Are you dreading talking with a colleague about an issue you're having with them? When approaching a difficult conversation at work, reframe it in your mind as a discussion that can help improve your relationship with someone, says Michele Coleman Mayes in this episode of our special podcast series.
“You need to go in, again, with this mindset of ‘This is something that I’m doing because I want to improve a situation,’” Mayes tells the ABA Journal’s Stephanie Francis Ward. “And likewise, be open-minded. Don’t go in assuming you know the answer or what the person is going to say to you.”
Mayes is the vice president and general counsel at the New York Public Library and a former chair of the ABA Commission on Women in the Profession.

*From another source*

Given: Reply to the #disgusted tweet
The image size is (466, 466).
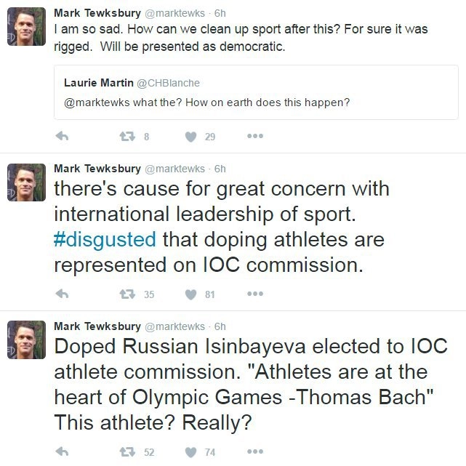Looking at the screenshot, I should pos(63,294).
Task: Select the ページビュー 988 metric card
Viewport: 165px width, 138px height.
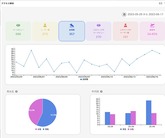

In her work on the commission’s Grit Project, Mayes studied the science behind the grit-and-growth mindset, and encourages lawyers to use those skills to handle interpersonal disputes.
“Simply keeping your head down and accepting your fate is not what we’re advocating,” she says. “Indeed, you owe it to yourself—and potentially your career—to figure out what’s really going on here.”
“You have to work harder to listen to someone you’d rather not hear talk,” added Mayes. You also may need to have multiple difficult conversations for a situation to improve, she says. But as you repeatedly speak with the person, you can learn what sort of communication works best.